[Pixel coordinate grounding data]
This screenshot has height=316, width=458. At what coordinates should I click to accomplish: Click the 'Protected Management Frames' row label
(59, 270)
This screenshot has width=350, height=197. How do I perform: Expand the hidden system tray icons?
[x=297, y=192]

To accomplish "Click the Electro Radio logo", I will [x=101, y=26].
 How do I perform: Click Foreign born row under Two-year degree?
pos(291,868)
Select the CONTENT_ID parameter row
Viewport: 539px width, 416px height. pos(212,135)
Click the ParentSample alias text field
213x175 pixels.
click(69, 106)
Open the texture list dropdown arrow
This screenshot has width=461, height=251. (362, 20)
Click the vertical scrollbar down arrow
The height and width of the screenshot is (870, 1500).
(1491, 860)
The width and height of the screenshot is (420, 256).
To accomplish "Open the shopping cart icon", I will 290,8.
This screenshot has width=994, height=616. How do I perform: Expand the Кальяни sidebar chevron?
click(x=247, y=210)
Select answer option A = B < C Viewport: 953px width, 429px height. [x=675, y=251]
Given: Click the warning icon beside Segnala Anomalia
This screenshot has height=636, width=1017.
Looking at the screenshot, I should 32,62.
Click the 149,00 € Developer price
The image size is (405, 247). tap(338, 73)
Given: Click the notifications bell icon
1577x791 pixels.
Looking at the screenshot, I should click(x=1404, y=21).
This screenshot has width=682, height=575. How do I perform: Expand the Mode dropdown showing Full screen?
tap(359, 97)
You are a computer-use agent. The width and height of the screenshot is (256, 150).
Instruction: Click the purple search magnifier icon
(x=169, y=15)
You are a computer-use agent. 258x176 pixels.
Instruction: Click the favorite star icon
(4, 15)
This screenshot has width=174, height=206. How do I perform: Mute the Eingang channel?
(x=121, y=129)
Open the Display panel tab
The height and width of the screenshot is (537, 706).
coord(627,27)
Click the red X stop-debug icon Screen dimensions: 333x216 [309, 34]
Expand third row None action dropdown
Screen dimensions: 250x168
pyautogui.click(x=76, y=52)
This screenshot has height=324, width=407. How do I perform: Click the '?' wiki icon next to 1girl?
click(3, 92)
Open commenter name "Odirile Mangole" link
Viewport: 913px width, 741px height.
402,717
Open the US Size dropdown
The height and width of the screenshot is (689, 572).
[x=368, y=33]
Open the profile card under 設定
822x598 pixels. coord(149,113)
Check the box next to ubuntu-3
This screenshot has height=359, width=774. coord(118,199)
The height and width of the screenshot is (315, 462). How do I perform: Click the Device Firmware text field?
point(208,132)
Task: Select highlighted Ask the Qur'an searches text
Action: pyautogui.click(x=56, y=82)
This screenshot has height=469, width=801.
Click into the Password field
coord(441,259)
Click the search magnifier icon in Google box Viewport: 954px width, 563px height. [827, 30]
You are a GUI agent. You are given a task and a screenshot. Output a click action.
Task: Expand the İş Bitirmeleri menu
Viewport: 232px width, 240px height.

DESCRIPTION OF THE TASK |
If a line in the records holds the word "computer", count it, then give only the total.

COMPLETED EXERCISE |
2